Correlation between malondialdehyde level and FOXO3 and CASP3 mRNA expression changed in early-onset preeclampsia placenta
Abstract
Background: Preeclampsia is one of the factors causing the high maternal mortality rate. The risk of morbidity and mortality is higher in Early Onset Preeclampsia (EOPE). Failure of spiral artery remodeling can cause oxidative stress that can inhibit placental development and increase trophoblast apoptosis.
Objective: This study aims to analyze the oxidative stress and apoptosis of EOPE placentas.

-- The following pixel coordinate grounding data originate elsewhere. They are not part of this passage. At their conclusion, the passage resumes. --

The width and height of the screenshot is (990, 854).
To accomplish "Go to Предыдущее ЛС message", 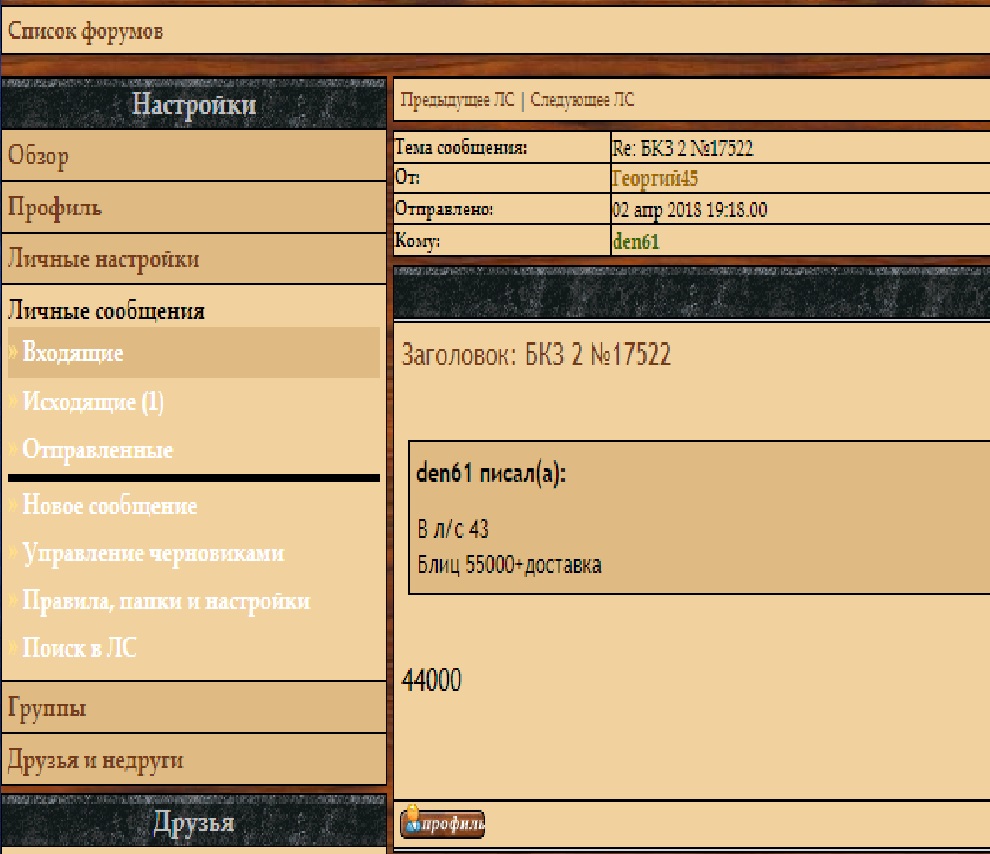I will [x=458, y=100].
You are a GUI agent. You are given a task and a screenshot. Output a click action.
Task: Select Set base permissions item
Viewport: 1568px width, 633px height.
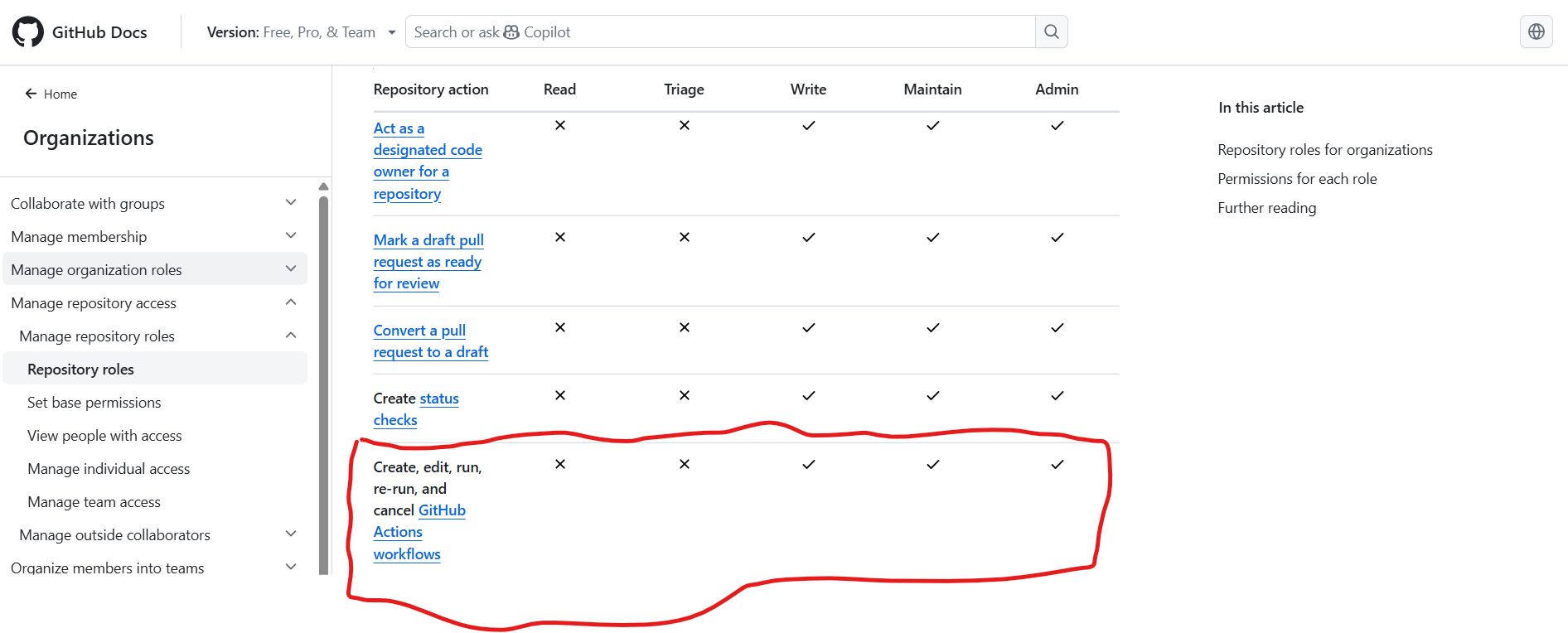pos(94,403)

Methods: This study is an observational study with a cross-sectional design. A total of 31 EOPE placentas and 31 normal term placentas were used to measure the concentration of malondialdehyde (MDA) and the relative mRNA expression of FOXO3 and CASP3 using the spectrophotometric and RT-qPCR methods.
Results: There was no difference in MDA concentration (p = 0.580) and FOXO3 (p = 0.467) and CASP3 (p = 0.243) mRNA expression in the normal and EOPE groups. There was a strong positive correlation between FOXO3 and CASP3 mRNA expression in the normal (p= 0.0001; r = 0.938) and EOPE groups (p = 0.0001; r = 0.855). There was no correlation between MDA concentration to FOXO3 (p = 0.124; r = 0.282) and CASP3 (p = 0.569; r = 0.106) mRNA expression in normal placenta. There was positive correlation between MDA concentration to FOXO3 (p = 0.016; r = 0.429) and CASP3 mRNA expression in EOPE placenta (p = 0.028; r = 0.395).
Conclusion: These results indicate that cell integrity is still maintained through the autophagy process and the level of apoptosis in the EOPE placenta is regulated by ROS through FOXO3.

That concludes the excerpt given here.